*Tasks to perform:*
A. According to the article on Vermont Family Pharmacy, in what year did Vezina's father open the store?
B. Reproduce verbatim the stretch of the article on Vermont Family Pharmacy from "Lynne Vezina owns" through "CVS do not.".

*Exercise passage:*
- - -
Lynne Vezina owns Vermont Family Pharmacy on North Avenue — one of just two remaining independent pharmacies in the city of Burlington. Last week found her pitching 20 seniors at the nearby Heineberg Senior Center. She assured them that her store caters to their individual needs, while chains like Rite Aid and CVS do not.
CVS, top dog in Big Pharma's retail realm, opened an outlet on Burlington's Church Street Marketplace in August. It's more mini-mart than pharmacy, with its prescription counter wedged into a far corner of the space previously occupied by City Sports. In joining the Rite Aid, Walgreens and Kinney Drugs chains doing business in the Queen City, CVS is heightening competitive pressures on Vezina's New North End operation and on locally owned Lakeside Pharmacy on Pearl Street.
In addition to being "always available to discuss insurance issues and medication," her pharmacy makes free deliveries two days a week, Vezina told the elders. The store her father opened in a clapboard former residence in 1983 stocks plenty of useful merchandise, too, she noted: commodes, ice tips for canes and "compression stockings in fashionable styles."
Some of her mostly female listeners nodded approvingly from their rocking chairs. One of them, Hilda Carrier, said the pharmacy had delivered meds for 30 years to her now-deceased husband, Marcel Carrier, who was paralyzed by a dive into shallow water at Porters Point on Lake Champlain. Vezina's father, Manny Chernoff, "knew how to get into the house" if her husband was napping, Carrier related. "They took good care of him, medically and mentally."
- - -
*Extracted information:*
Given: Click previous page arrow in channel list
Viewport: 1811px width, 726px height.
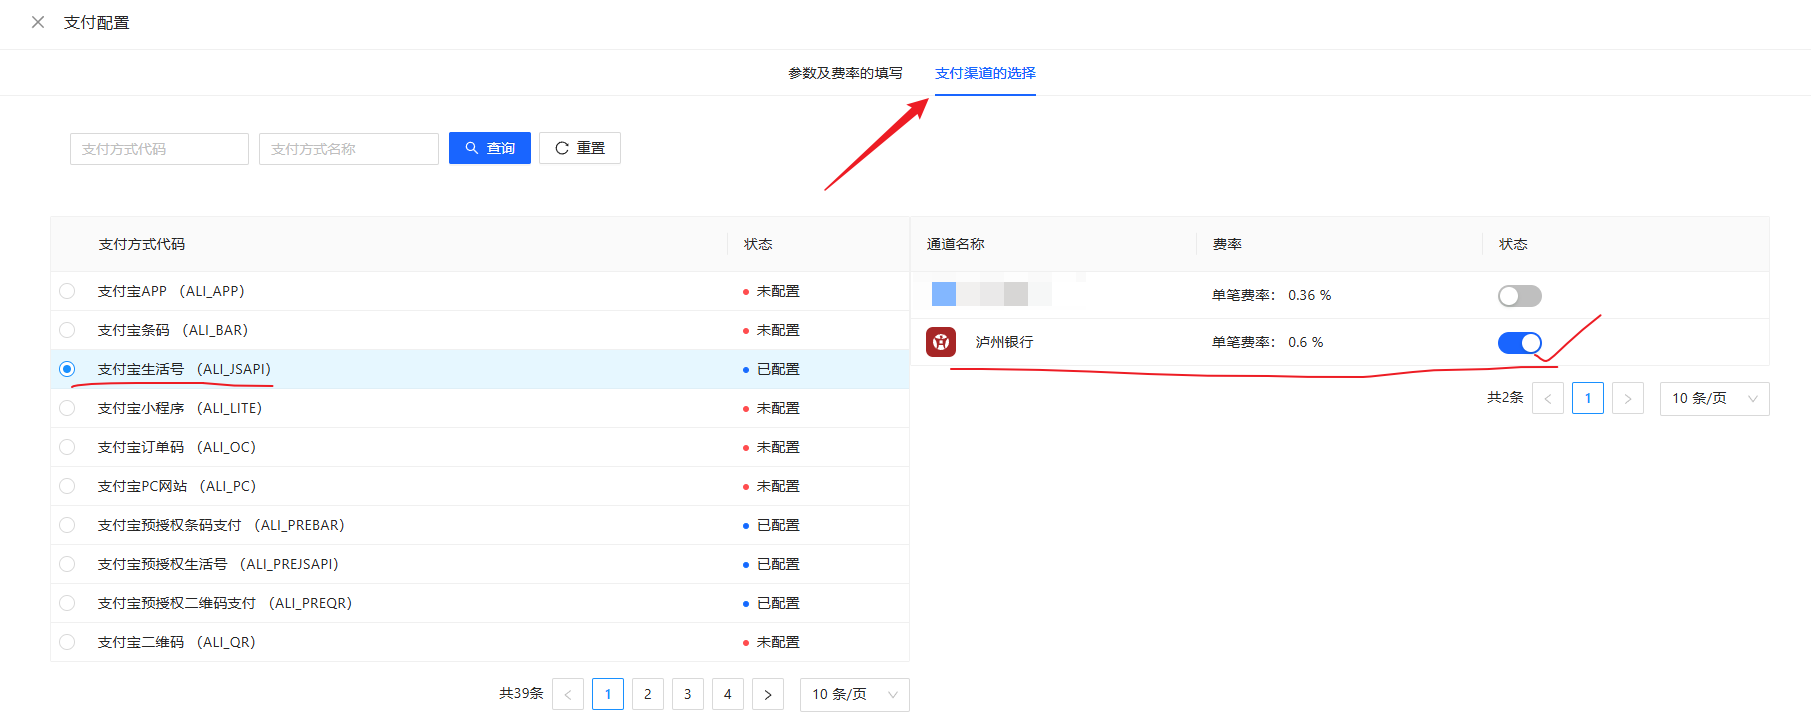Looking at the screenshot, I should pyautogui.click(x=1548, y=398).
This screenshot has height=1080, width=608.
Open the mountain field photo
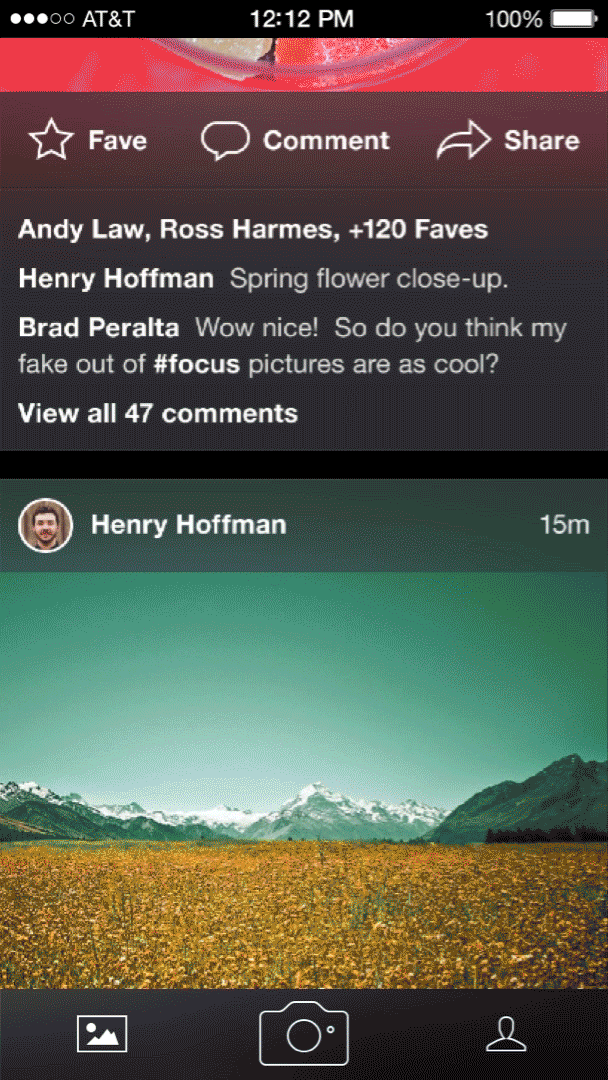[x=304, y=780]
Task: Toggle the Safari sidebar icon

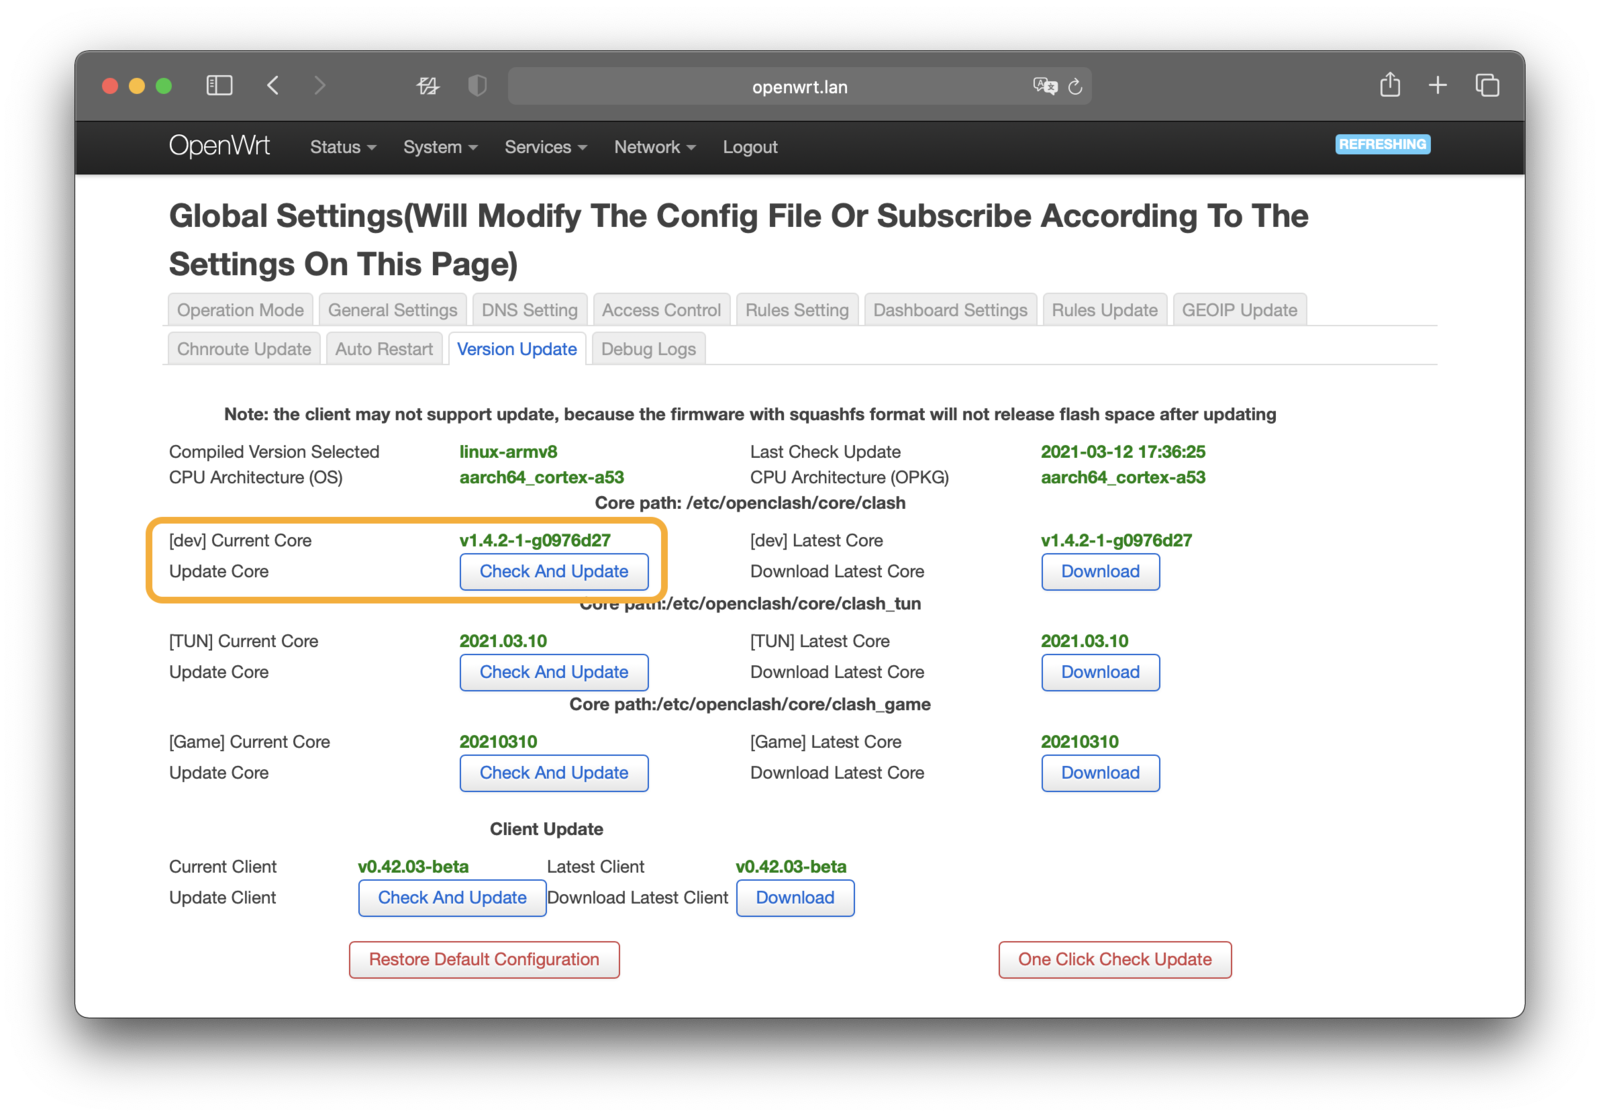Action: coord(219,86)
- - -
*Responses in order:*
A. 1983

B.
Lynne Vezina owns Vermont Family Pharmacy on North Avenue — one of just two remaining independent pharmacies in the city of Burlington. Last week found her pitching 20 seniors at the nearby Heineberg Senior Center. She assured them that her store caters to their individual needs, while chains like Rite Aid and CVS do not.